For all parts of the fMRI analysis, the WFU PickAtlas toolbox for SPM was used to identify the anatomical location of peak voxels (Lancaster et al. 2000; Maldjian et al. 2003). In the case of the SN/VTA, the anatomical mask was created based on the average magnetization transfer image of all subjects. The average activation over all voxels in the individual ROIs was extracted using the MarsBaR toolbox (Brett et al. 2002).
During the scanning session, subjects' responses (Go or No-Go) after the cue were 97.2% correct and this did not differ across conditions (Fig. 2a, main effect of action: F1,28 = 1.05, P > 0.3; main effect of valence: F1,28 = 1.79, P > 0.1; interaction: F1,28 = 1.25, P > 0.2). Correct Go responses were significantly [t(28) = 3.83, P = 0.001] faster in Go Win (445.43 ± 82.23 ms) than in Go Avoid trials (476.32 ± 102.07 ms), indicating that participants anticipated the valence associated with the different conditions along with the associated action requirements (Fig. 2b). As in previous versions of the task (Guitart-Masip et al. 2011, 2012), the number of responses that were correct yet below the instructed 700 ms threshold was higher in the Go Win compared with the Go Avoid condition [t(28) = 2.92, P = 0.007]. The reaction time facilitation by reward valence demonstrates that subjects processed valence, even though valence information was not instrumentally essential in expressing the correct action requirements.
The Behavioral Effect of Action and Valence on Memory After 24 h and 30 min
Twenty-four-hour memory accuracy across conditions was assessed by calculating a memory score that weighted answers according to their confidence judgment and added or subtracted from the total depending on whether the answer was correct. A positive score means that correct answers were given more confidently and/or frequently than wrong answers. As shown in Figure 2c, memory score showed both a main effect of action (F1,28 = 12.54, P = 0.001) and an interaction (F1,28 = 4.7, P = 0.039) but no effect of valence (F1,21 = 0.1, P > 0.9).
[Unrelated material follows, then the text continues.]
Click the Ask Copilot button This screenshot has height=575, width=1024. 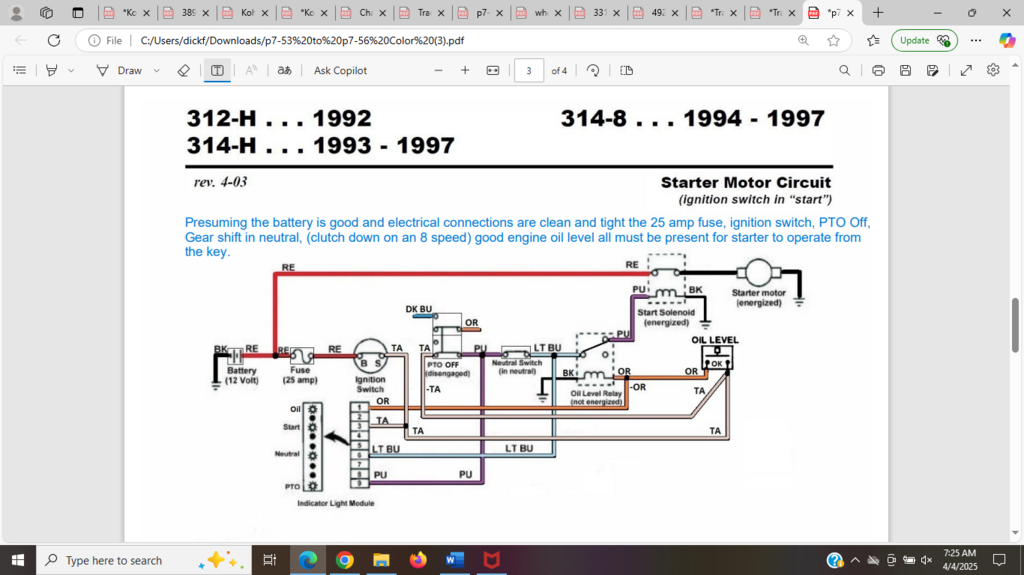pyautogui.click(x=340, y=70)
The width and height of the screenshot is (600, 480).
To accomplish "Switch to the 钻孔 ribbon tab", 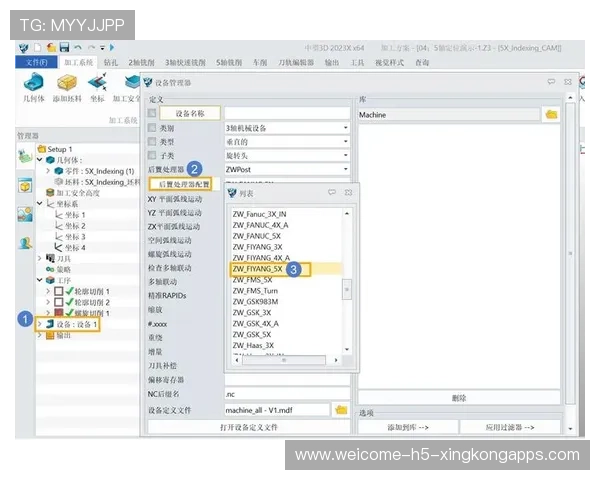I will (x=109, y=62).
These effects were driven by the Go versus No-Go difference between the Win conditions [t(28) = 3.65, P = 0.001] and the lack of a Go versus No-Go difference in the Avoid losing conditions [t(28) = 1.51, P > 0.1]. The Go Win condition also showed better memory compared with the No-Go Avoid condition [t(28) = 2.32, P = 0.028], and the No-Go Win condition showed significantly lower memory performance than the Go Avoid condition [t(28) = 3.1, P = 0.005]. This score also contained “Remember” responses, which showed a highly similar pattern [Fig. 2d; main effect of action (F1,28 = 4.89, P = 0.035) and an interaction (F1,28 = 4.6, P = 0.041); Go Win vs. No-Go Win (t(28) = 2.79, P = 0.009); see Supplementary Materials for recognition memory]. Note that we found no connection between reaction time to the action cue and subsequent memory.
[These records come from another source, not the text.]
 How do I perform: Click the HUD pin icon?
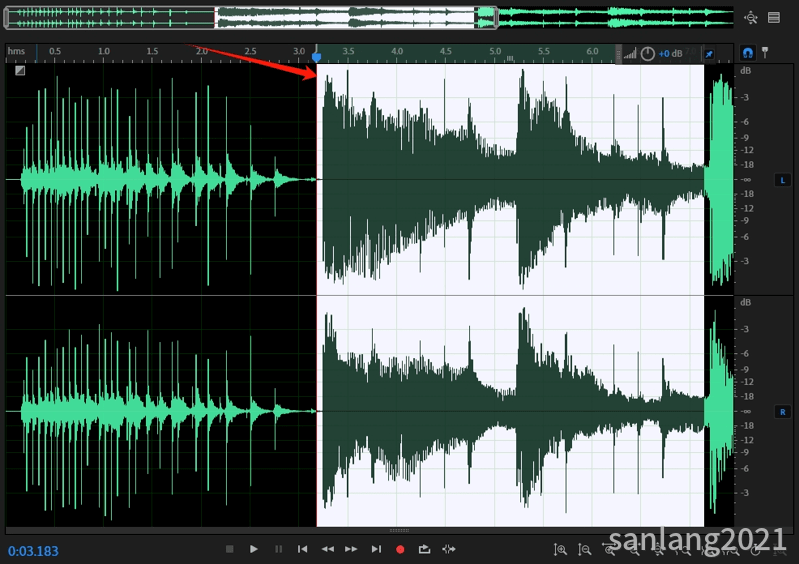click(709, 53)
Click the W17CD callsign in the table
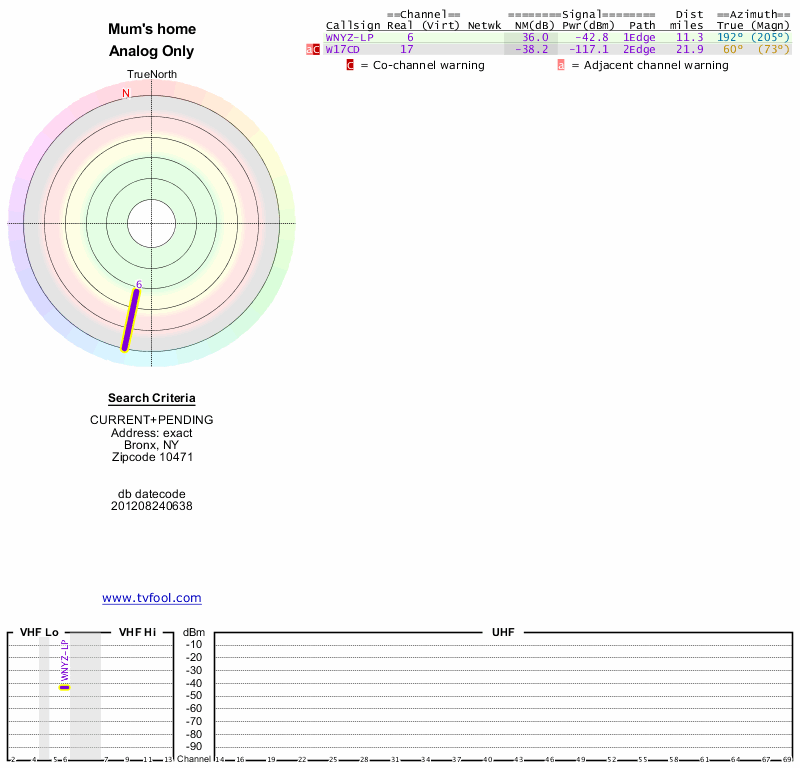Image resolution: width=800 pixels, height=768 pixels. pos(342,49)
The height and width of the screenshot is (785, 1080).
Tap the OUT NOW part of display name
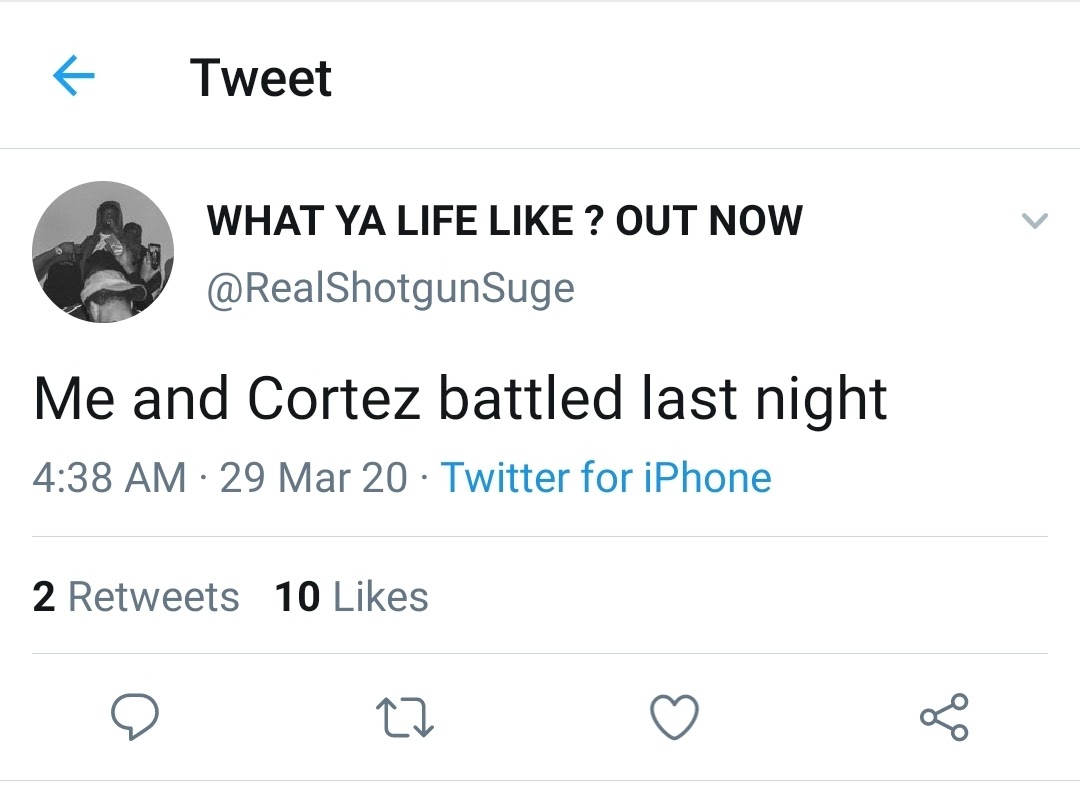point(709,221)
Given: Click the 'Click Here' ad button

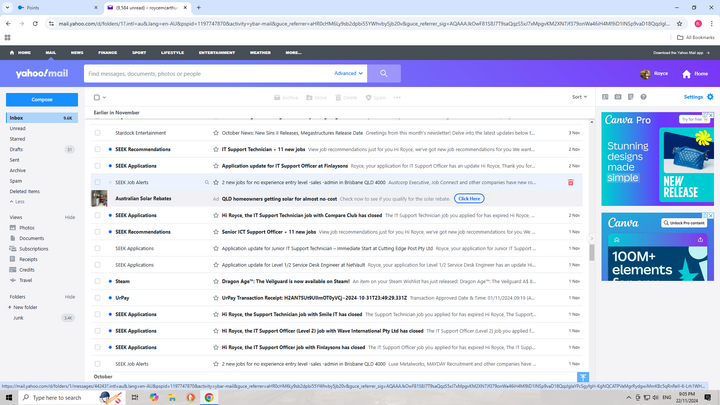Looking at the screenshot, I should [x=469, y=199].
The behavioral experiment was repeated without fMRI scanning but now with a 30-min delay (instead of 24 h) in order to determine whether the effect of action on memory was already present even after a short delay. This would be compatible with a strong effect of action on encoding. When the experiment was repeated with a 30-min delay, the main effect of action did not replicate (though showed a trend-level effect, F1,29 = 2.74, P = 0.11), and the interaction of action and valence did replicate (F1,29 = 13.11, P = 0.001). Testing the effect of delay length on the effect of action or the interaction of action and valence yielded no significant results. Thus, although we do not see statistically significant group differences, these data indicate that a strong behavioral main effect of action observed after 24 h is not explained as a residue of a stronger encoding modulation by action visible after 30 min.
To examine how the experimental conditions affect memory encoding at a neural level, we analyzed the blood oxygen level-dependent activity evoked by image onset (hereafter “cue activity”). The data were analyzed in a 2 × 2 ANOVA containing the factor of action (Go/No-Go) and valence (Win/Avoid). The same ANOVA was constructed with the parametric modulation of each of the 4 conditions, containing a 7-point subsequent memory rating ranging from “sure not seen before” to “remembered seen before.” This activation parametrically reflected activity correlated with memory fate after 24 h (hereafter “memory parameter”). Note that these 2 measures are independent of each other and can be interpreted separately: While the cue activity describes the overall activity in a condition (like an intercept), the memory parameter describes how much the activity increases as a function of subsequent memory (like a slope).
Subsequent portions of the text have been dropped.